Booth Id:
CBIO013
Category:
Computational Biology and Bioinformatics
Year:
2024
Finalist Names:
Lim, Wan Qin (School: Hwa Chong Institution)
Abstract:
The World Health Organisation’s Blueprint Priority Disease Nipah henipavirus’ (NiV) deadly pandemic potential has been evidenced by outbreaks across the world. High mortality rates of up to 91% across countries such as India, Malaysia and Philippines renders it distressing as no approved vaccines and therapeutics exist to this date. Current in silico methods to discover a cure rely on molecular docking and dynamics which are computationally intensive and time-consuming. Hence, deep learning Drug-Target-Affinity (DTA) models, able to predict drug-target interactions within seconds, present an attractively accelerated approach to circumvent tedious protein and chemical environment preparations required for simulations. Present DTA architectures encode protein residues for learning, often using Convolutional Neural Networks that neglect structural information.
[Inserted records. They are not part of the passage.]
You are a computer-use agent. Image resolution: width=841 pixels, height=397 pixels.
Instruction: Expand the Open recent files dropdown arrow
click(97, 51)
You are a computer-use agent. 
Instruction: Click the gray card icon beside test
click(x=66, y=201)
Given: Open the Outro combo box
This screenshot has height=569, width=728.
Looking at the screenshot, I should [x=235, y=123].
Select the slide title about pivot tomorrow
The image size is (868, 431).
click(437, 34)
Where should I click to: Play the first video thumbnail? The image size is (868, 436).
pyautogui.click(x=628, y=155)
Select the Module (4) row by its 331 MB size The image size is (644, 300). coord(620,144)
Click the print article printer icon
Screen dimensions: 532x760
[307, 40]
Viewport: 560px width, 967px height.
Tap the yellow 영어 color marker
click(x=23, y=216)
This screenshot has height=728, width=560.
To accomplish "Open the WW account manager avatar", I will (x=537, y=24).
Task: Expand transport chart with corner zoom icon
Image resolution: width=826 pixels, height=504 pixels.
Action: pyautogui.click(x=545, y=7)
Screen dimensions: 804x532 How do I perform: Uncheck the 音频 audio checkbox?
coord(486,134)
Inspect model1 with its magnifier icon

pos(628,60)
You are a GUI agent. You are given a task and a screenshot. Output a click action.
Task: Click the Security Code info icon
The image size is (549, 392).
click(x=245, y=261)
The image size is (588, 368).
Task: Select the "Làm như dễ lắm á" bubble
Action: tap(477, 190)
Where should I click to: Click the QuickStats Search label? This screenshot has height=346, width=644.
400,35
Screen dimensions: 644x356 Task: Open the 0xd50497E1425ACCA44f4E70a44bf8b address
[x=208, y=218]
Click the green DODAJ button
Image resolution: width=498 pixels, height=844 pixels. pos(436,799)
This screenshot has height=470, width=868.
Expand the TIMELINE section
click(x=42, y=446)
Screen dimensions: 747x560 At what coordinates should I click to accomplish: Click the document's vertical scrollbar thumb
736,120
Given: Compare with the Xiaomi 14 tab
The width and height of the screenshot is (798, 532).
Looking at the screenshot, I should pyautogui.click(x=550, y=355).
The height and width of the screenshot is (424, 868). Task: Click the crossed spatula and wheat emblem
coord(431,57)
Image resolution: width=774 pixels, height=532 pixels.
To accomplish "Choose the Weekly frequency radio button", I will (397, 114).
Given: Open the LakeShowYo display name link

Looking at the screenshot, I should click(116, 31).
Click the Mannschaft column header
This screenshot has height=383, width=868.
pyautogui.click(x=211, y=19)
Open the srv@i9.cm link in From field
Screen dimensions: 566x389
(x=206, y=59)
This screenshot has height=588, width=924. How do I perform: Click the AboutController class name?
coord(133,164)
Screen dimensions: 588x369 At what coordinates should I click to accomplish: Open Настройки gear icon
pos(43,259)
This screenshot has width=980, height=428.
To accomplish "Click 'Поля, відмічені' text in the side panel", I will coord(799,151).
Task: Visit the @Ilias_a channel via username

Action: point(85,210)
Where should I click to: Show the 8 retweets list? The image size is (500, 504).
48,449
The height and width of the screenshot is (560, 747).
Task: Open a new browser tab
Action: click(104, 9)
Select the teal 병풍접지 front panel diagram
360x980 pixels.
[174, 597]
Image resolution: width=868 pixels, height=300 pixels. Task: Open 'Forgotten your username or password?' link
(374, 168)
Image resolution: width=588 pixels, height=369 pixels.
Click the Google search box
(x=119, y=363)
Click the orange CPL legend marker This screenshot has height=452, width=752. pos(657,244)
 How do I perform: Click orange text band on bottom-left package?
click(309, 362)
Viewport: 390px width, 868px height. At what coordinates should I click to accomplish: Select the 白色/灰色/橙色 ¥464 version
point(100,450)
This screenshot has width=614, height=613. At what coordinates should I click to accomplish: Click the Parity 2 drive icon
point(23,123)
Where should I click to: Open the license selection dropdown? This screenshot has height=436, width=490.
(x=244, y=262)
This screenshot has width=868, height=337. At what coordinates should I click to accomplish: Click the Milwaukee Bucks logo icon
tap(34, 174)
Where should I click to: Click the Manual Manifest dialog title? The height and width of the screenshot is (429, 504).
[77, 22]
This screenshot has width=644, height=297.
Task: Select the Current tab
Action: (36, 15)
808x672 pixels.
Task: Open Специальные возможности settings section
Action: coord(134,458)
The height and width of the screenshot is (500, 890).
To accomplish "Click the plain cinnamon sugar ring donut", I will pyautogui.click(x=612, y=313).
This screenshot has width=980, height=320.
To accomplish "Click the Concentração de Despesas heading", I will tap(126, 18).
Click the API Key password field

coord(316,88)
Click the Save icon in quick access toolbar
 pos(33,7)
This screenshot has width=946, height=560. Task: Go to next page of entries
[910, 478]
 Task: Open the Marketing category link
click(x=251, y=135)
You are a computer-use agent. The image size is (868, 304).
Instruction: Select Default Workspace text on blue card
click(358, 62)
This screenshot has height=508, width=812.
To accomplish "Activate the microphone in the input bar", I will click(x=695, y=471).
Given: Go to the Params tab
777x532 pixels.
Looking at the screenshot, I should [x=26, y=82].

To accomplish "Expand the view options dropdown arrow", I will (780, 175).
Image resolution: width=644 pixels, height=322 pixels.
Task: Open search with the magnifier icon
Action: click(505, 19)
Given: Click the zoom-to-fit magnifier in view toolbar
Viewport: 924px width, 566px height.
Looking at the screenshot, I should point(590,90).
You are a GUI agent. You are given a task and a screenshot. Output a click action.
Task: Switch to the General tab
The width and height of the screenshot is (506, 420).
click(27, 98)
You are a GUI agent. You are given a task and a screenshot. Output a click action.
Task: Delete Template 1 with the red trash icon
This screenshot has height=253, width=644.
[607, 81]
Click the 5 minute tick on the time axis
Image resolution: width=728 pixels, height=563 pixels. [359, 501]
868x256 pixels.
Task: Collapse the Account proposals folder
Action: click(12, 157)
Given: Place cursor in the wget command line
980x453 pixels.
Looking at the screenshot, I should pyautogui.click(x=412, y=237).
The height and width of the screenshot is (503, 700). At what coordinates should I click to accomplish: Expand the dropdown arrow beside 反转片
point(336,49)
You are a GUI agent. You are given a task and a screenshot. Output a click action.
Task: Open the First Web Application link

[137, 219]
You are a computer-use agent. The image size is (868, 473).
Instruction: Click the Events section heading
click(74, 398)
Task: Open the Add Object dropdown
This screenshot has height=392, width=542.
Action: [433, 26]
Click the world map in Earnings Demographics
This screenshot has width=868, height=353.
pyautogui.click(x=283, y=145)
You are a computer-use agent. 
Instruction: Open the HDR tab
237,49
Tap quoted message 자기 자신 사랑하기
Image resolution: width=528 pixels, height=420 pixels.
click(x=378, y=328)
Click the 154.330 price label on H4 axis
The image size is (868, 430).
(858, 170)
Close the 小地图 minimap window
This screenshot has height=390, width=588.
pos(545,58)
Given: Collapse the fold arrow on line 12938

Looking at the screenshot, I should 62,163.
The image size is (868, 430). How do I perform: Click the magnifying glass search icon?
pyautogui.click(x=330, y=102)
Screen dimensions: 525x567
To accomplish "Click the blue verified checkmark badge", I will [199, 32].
To greatly enhance the predictive prowess of DTA models, this study curates novel Graph Neural Network model DeepGraphDTI, which builds graph representations of proteins from atomic-level properties by converting protein sequences into Simplified Molecular-Input Line-Entry System strings, allowing high-resolution structural attributes to be extracted. DeepGraphDTI surpassed performances of existing state-of-the-art models, proving itself a potent tool for diverse applications in drug discovery such as unearthing novel drugs against emerging pathogens. In this study, DeepGraphDTI identified potential inhibitors against the NiV attachment and fusion glycoproteins from 1,040 drugs in the Global Health Priority Box, Pandemic Response Box and Pathogen Box, which were further verified by molecular docking. 7 promising drugs were thus selected for future in vitro and vivo experimental evaluation.